Alguém que paga sete mil yuans adiantado e promete mais dez mil na chegada certamente tem algo valioso e ilegal naquela caixa.
Seriam antiguidades proibidas para exportação?
Muito provável!
Dada a importância que o homem dava à caixa, Zhao Yihao não acreditava ser apenas bagagem comum.
Como o homem dormia, ele decidiu não incomodá-lo.
Zhao Yihao saiu lentamente da cabine, ignorando a tempestade, e animado foi até o convés gritar:
— Avisaram todo mundo?
— Sim, capitão Zhao. Vamos agir agora?
Shi Xin chegou apressado, seguido por quatro ou cinco tripulantes. Os outros ainda tinham que vigiar seus postos.
— Vamos agir já!
Os tripulantes seguravam cordas e sacos de ráfia. Iriam algemar o homem, obrigá-lo a transferir o dinheiro, depois colocá-lo no saco, adicionar peso e jogá-lo no mar, garantindo que não restasse vestígio.
Com o capitão Zhao, eram sete pessoas indo até a cabine, rindo e conversando, sem medo de acordar o homem. No vasto oceano, naquele barco, eles eram a lei, quase deuses. Mesmo que o acordassem, o que ele poderia fazer?
Nada!
Pensando nisso, Zhao Yihao sorriu com satisfação e, rodeado pela turma, chegou à porta da cabine. Não precisou agir, um tripulante puxou a porta.
— Garoto, hoje você... Ei, cadê ele?
A cabine era pequena, dava para ver tudo num olhar. Os dois primeiros entraram e vasculharam, mas não encontraram ninguém.
— Capitão Zhao, não encontramos o homem...
Não encontraram?
Zhao Yihao ficou surpreso, afastou as pessoas e entrou para conferir. Realmente, não havia ninguém.
— Cadê o homem?
Todos se olharam confusos. Shi Xin coçou a cabeça:
— Será que ele saiu para o banheiro?
— Pode ser. Vocês vão lá conferir...
Antes que Zhao Yihao terminasse, uma voz atrás dele soou:
— Não precisa ir ao banheiro. Eu estou aqui.
Todos se viraram e viram que a voz vinha do jovem que não conseguiam encontrar.
— Hehe, então você estava aqui? Com essa tempestade enorme, não deveria sair por aí.
Zhao Yihao ficou atônito, mas logo sorriu cruelmente e fez um gesto para que o prendessem.
— Espera!
O jovem falou de repente:
— O que vocês pensam fazer?
— Fazer o quê?
Todos riram, zombando do jovem:
— O que você acha? Vamos te receber muito bem.
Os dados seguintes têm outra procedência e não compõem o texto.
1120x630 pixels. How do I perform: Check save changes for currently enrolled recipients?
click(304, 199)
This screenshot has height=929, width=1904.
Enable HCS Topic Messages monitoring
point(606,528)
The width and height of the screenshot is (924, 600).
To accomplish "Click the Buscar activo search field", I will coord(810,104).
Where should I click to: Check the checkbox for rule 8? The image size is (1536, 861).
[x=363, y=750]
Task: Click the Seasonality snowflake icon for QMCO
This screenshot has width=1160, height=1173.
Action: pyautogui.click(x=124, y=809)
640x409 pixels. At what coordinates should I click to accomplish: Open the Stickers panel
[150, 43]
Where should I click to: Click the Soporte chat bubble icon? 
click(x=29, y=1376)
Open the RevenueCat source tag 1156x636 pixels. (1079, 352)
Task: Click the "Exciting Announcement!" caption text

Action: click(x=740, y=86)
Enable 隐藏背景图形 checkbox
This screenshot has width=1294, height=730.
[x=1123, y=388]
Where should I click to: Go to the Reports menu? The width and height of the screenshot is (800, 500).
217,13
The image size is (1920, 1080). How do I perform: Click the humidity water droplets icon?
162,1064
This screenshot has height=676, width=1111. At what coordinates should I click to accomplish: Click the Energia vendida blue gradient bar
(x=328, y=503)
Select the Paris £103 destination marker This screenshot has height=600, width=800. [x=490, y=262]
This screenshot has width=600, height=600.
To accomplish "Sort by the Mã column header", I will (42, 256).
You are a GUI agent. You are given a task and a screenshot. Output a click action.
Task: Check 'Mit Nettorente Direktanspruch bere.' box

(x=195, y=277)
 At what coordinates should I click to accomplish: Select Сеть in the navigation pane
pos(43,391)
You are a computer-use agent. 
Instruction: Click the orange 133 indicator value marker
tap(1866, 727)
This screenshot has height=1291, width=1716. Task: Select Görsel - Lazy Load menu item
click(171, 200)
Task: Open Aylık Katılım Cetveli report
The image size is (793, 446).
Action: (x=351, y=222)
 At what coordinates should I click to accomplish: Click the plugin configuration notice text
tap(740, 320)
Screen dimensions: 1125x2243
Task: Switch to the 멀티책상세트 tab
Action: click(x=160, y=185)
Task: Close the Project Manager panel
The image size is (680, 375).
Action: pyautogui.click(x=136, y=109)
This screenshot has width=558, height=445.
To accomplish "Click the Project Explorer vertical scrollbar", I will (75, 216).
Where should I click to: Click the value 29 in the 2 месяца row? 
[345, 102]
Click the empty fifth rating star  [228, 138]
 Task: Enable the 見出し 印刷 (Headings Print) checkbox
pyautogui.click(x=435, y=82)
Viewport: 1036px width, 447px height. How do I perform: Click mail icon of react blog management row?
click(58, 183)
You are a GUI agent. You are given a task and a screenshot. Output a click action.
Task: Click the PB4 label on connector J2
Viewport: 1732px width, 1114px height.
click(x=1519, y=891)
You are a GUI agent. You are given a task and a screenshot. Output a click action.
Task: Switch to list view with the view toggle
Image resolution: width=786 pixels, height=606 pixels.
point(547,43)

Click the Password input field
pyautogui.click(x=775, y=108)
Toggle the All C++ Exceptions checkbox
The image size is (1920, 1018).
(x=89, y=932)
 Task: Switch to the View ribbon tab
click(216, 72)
— Receber? Ah, entendi... Capitão Zhao, eu também queria falar com você sobre algo. Já que veio até mim, economizarei um pouco do meu tempo.
Ao ver a cena, o jovem não demonstrava medo, mas sim falava com confiança, o que deixou Zhao Yihao desconfiado. Porém, ele logo descartou a sensação, acreditando que o outro ainda não sabia do que eles planejavam.
— Falar? Sobre o quê?
Zhao Yihao segurou os tripulantes que se preparavam para avançar, curioso para ouvir o que o jovem queria.
— Antes, eu disse ao capitão que iria para o Chile, mas mudei de ideia. Quero que o senhor mude a rota.
Ao ouvir isso, Zhao Yihao ficou boquiaberto com a inesperada mudança do jovem.